DIRECTIVE:
Retype every line of the listing below without any changes.
──────── INFORMATION SUPPLIED ────────
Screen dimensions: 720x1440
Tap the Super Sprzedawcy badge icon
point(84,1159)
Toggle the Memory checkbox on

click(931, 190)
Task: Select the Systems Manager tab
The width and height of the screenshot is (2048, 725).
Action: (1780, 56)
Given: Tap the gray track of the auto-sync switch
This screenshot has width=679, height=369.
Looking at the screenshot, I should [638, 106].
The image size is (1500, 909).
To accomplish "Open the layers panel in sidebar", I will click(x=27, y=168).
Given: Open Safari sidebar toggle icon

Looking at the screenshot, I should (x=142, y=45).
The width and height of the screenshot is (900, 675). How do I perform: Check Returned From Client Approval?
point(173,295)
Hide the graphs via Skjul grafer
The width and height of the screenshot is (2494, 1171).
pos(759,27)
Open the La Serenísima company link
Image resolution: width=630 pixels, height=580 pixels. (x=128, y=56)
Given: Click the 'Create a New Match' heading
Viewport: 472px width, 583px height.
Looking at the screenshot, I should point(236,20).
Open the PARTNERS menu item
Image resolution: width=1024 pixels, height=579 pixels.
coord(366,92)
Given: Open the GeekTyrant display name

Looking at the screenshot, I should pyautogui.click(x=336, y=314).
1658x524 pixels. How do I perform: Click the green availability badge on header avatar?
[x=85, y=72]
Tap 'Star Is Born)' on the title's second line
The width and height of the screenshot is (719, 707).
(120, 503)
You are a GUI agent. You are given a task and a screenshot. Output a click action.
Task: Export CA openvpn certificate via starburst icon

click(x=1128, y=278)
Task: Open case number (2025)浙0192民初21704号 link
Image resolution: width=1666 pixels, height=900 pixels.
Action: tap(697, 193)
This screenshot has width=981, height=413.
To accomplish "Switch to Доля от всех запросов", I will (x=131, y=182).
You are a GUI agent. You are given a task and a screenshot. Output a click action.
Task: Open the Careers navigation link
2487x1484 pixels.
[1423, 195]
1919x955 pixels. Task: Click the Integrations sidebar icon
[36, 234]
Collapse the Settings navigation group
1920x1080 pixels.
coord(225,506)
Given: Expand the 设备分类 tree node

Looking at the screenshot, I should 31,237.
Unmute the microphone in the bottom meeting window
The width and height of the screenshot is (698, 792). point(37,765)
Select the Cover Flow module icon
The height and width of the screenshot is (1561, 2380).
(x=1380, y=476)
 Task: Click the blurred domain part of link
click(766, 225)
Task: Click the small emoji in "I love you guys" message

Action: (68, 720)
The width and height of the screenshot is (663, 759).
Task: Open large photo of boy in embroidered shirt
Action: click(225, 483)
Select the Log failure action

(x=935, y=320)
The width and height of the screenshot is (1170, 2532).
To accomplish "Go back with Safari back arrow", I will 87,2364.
────────
REPLY TO THE EXERCISE:
Screen dimensions: 720x1440
Tap the Super Sprzedawcy badge icon
point(84,1159)
Toggle the Memory checkbox on

click(931, 190)
Task: Select the Systems Manager tab
The width and height of the screenshot is (2048, 725).
Action: (1780, 56)
Given: Tap the gray track of the auto-sync switch
This screenshot has width=679, height=369.
Looking at the screenshot, I should [638, 106].
The image size is (1500, 909).
To accomplish "Open the layers panel in sidebar", I will click(x=27, y=168).
Given: Open Safari sidebar toggle icon

Looking at the screenshot, I should (x=142, y=45).
The width and height of the screenshot is (900, 675). How do I perform: Check Returned From Client Approval?
point(173,295)
Hide the graphs via Skjul grafer
The width and height of the screenshot is (2494, 1171).
pos(759,27)
Open the La Serenísima company link
Image resolution: width=630 pixels, height=580 pixels. (x=128, y=56)
Given: Click the 'Create a New Match' heading
Viewport: 472px width, 583px height.
Looking at the screenshot, I should point(236,20).
Open the PARTNERS menu item
Image resolution: width=1024 pixels, height=579 pixels.
coord(366,92)
Given: Open the GeekTyrant display name

Looking at the screenshot, I should pyautogui.click(x=336, y=314).
1658x524 pixels. How do I perform: Click the green availability badge on header avatar?
[x=85, y=72]
Tap 'Star Is Born)' on the title's second line
The width and height of the screenshot is (719, 707).
(120, 503)
You are a GUI agent. You are given a task and a screenshot. Output a click action.
Task: Export CA openvpn certificate via starburst icon

click(x=1128, y=278)
Task: Open case number (2025)浙0192民初21704号 link
Image resolution: width=1666 pixels, height=900 pixels.
Action: tap(697, 193)
This screenshot has width=981, height=413.
To accomplish "Switch to Доля от всех запросов", I will (x=131, y=182).
You are a GUI agent. You are given a task and a screenshot. Output a click action.
Task: Open the Careers navigation link
2487x1484 pixels.
[1423, 195]
1919x955 pixels. Task: Click the Integrations sidebar icon
[36, 234]
Collapse the Settings navigation group
1920x1080 pixels.
coord(225,506)
Given: Expand the 设备分类 tree node

Looking at the screenshot, I should 31,237.
Unmute the microphone in the bottom meeting window
The width and height of the screenshot is (698, 792). point(37,765)
Select the Cover Flow module icon
The height and width of the screenshot is (1561, 2380).
(x=1380, y=476)
 Task: Click the blurred domain part of link
click(766, 225)
Task: Click the small emoji in "I love you guys" message

Action: (68, 720)
The width and height of the screenshot is (663, 759).
Task: Open large photo of boy in embroidered shirt
Action: click(225, 483)
Select the Log failure action

(x=935, y=320)
The width and height of the screenshot is (1170, 2532).
To accomplish "Go back with Safari back arrow", I will 87,2364.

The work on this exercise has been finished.